### EXTRACT PROVIDED
We can hide from the turbulence, wait it out, or we can align with it by accepting we are in the midst of: 
  1. a climate emergency that has far reaching impacts in our own lives, community and world; 
  2. deep political polarization impacting families, workplaces communities, and even social change movements; and 
  3. a potential opportunity for addressing climate change effectively and for facilitating transformational change of all our systems and institutions that were built on excluding some for the benefits of a minority.

Aligning with what is and accepting this collective moment in time means we are not shocked and traumatized every day, but it also does not mean we are indifferent or hide in our homes until it is safe to go out again. To me, it means having radical acceptance and deciding to show up fully and as safely as possible to meet the challenges of our times.

I invite you to consider, what in our world makes you want to bury your head under your pillows? Rather than allow it to shock you to your core day after day, or try to avoid its existence, or wait it out, how can you align with this reality? What do you need to feel safe to show up fully?
Two Ways Leaders Can Nurture Positive Mental Health & Well-Being

#2: All hands on deck and know your influence.

### REQUIREMENT 1
Do the three statements below, marked (a), (b) and (c), agree with the passage on aligning with turbulence? Answer yes or no for each and quote the words of the passage that decide it.
(a) Political polarization is described as affecting even social change movements.
(b) Accepting this collective moment means hiding in our homes until it is safe to go out again.
(c) Aligning with what is involves deciding to show up fully.
### REQUIREMENT 2
Could you give the part of the passage on aligning with turbulence between "I invite you" and "show up fully?", inclusive, again with "pillows" switched to "blankets"?

### INFORMATION PROVIDED
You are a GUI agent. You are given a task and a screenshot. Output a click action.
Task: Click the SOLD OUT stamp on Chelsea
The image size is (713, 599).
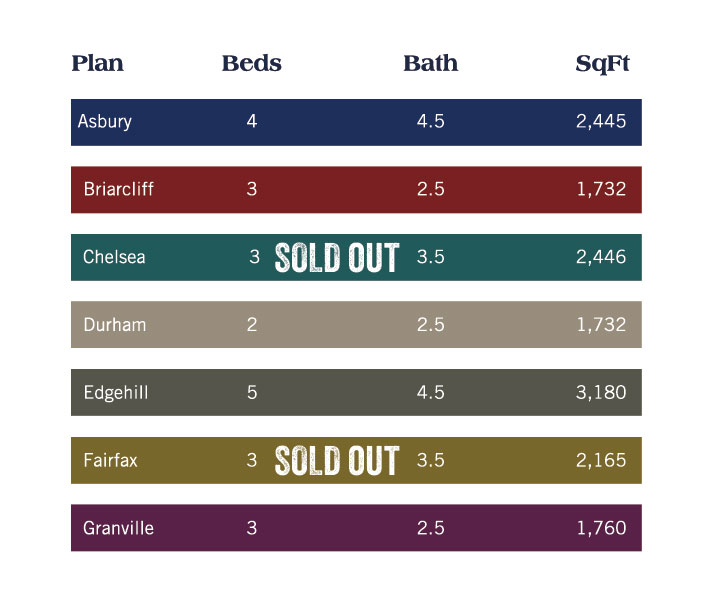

### FULL SOLUTION 1
(a) Yes: "deep political polarization impacting families, workplaces communities, and even social change movements"
(b) No: "it also does not mean we are indifferent or hide in our homes until it is safe to go out again"
(c) Yes: "having radical acceptance and deciding to show up fully and as safely as possible"

### FULL SOLUTION 2
I invite you to consider, what in our world makes you want to bury your head under your blankets? Rather than allow it to shock you to your core day after day, or try to avoid its existence, or wait it out, how can you align with this reality? What do you need to feel safe to show up fully?